In Scouts Honor, Johnson talks extensively about his dedication to protecting kids and his frustration at having his labors curtailed by the Boy Scouts, who repeatedly denied that there was an issue—sometimes to his face, as when a superior said he’d never heard about a standard-of-care manual that he was listed in—and handcuffed him from making child sex abuse a legitimate priority.

Johnson’s version of his tenure, and the Boy Scouts’ attitude toward this epidemic, is countered by his colleague, former Boy Scouts of America general counsel Steven McGowan, who admits that “mistakes” were made and that the organization is doing what it can to safeguard children.

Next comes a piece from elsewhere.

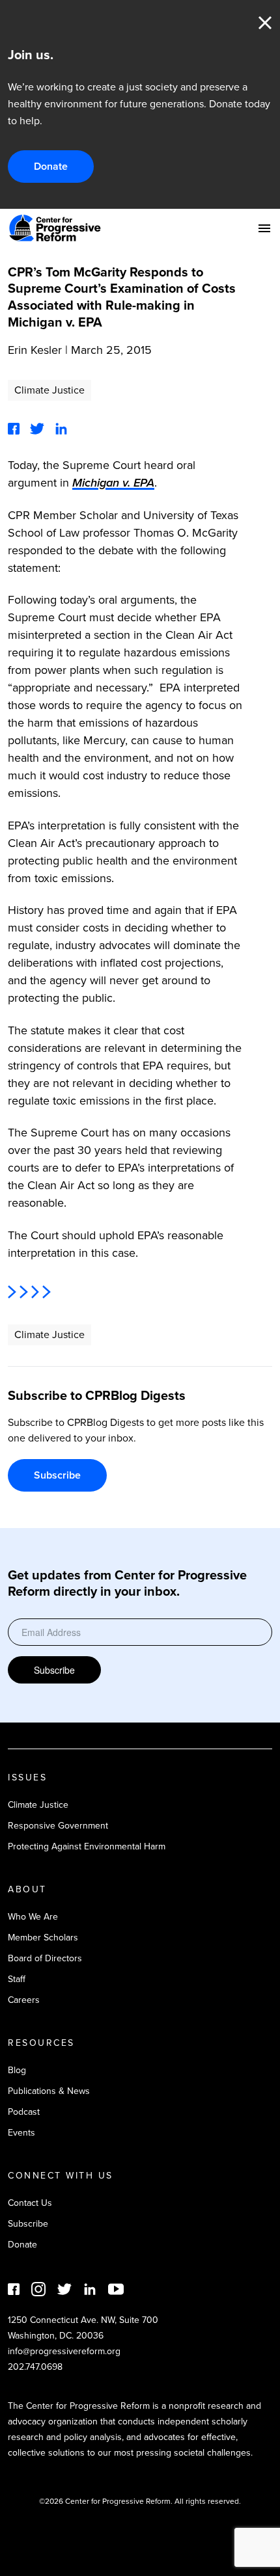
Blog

At the same time, however, he repeatedly tries to downplay the Boy Scouts’ guilt by arguing that child sexual abuse occurs everywhere, be it in the home or at school. He also deflects when pressed by Knappenberger about the Boy Scouts’ habit of deeming this a “minuscule” problem, even though lawsuits were later filed by a not-so-minuscule 82,209 individuals who alleged mistreatment by Scout mentors.

McGowan seems to be in damage control mode, attempting to accept some blame without forever destroying the outfit, but his calculated intentions come across as transparent and insensitive.

As attorney Tim Kosnoff bluntly states, what went on at the Boy Scouts over decades was “nothing less than an atrocity,” and Scouts Honor details it via interviews with advocates, lawyers, and some of the myriad victims of abuse.

Their stories are as nightmarish and heartrending as they are similar, and just as moving are their testimonials about the shame and fear that kept them quiet for so long—feelings exacerbated by the Boy Scouts’ tight affiliations with the Catholic and Mormon churches, whose anti-gay stances resulted in the organization embracing a de facto homophobic attitude that equated homosexuality with pedophilia. McGowan denies that any conflation occurred.

Yet the Boy Scouts’ efforts to ban gay members—achieved via the 2000 Supreme Court “Dale decision” (and subsequently revoked)—implies otherwise. That they focused on vilifying homosexuality at the expense of rooting out predators is pinpointed as another of their many failings.

Scouts Honor revisits Kerry Lewis’ landmark 1987 courtroom victory against Timur Dykes (the leader of a Mormon-sponsored troop), which led to an $18 million award and, more importantly, made the “Perversion Files” public—thereby opening the floodgates to additional lawsuits that eventually drove the Boy Scouts to declare bankruptcy in 2020.

Rather than a titanic victory for survivors, however, this was instead a canny strategy designed to keep the organization afloat, and it worked. Despite a judge approving a $2.46 billion settlement plan, hundreds of millions have been spent on legal fees, but most survivors still don’t know what they’ll receive, and the Boy Scouts of America gets to continue existing. Far from suffering a crushing blow, it appears that the organization has simply taken its lumps and moved forward, unfettered by demands to do more to shield kids from pedophiles.

The outrage elicited by Scouts Honor over that situation is compounded by the agonizing commentary of victims, who candidly speak on screen about the embarrassment, fury, and lingering psychological scars wrought by their ordeals. In agreeing to reveal their darkest secrets to the world in order to inspire others to stand against the Boy Scouts’ culture of abuse—and, in turn, to affect meaningful, lasting change—they prove to be the definition of courageous.